Begin Stored rows
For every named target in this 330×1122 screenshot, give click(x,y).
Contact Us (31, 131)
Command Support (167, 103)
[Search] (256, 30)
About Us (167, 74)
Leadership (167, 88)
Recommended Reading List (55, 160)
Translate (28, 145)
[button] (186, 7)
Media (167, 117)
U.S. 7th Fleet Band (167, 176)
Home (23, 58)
End Stored rows
Begin Stored rows
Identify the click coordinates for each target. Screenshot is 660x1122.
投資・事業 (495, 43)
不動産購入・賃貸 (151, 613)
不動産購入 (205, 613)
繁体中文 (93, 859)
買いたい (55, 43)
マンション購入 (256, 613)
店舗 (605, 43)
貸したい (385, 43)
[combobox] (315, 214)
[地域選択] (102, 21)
End Stored rows
Begin Stored rows
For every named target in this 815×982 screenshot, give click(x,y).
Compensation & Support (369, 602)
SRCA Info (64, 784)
End Stored rows
## Given task:
Copy verbatim every line of the material from the line containing "For every named target in this 330×1122" through the line containing "[button] (186, 7)", both lines included.

## Answer for this exercise:
For every named target in this 330×1122 screenshot, give click(x,y).
Contact Us (31, 131)
Command Support (167, 103)
[Search] (256, 30)
About Us (167, 74)
Leadership (167, 88)
Recommended Reading List (55, 160)
Translate (28, 145)
[button] (186, 7)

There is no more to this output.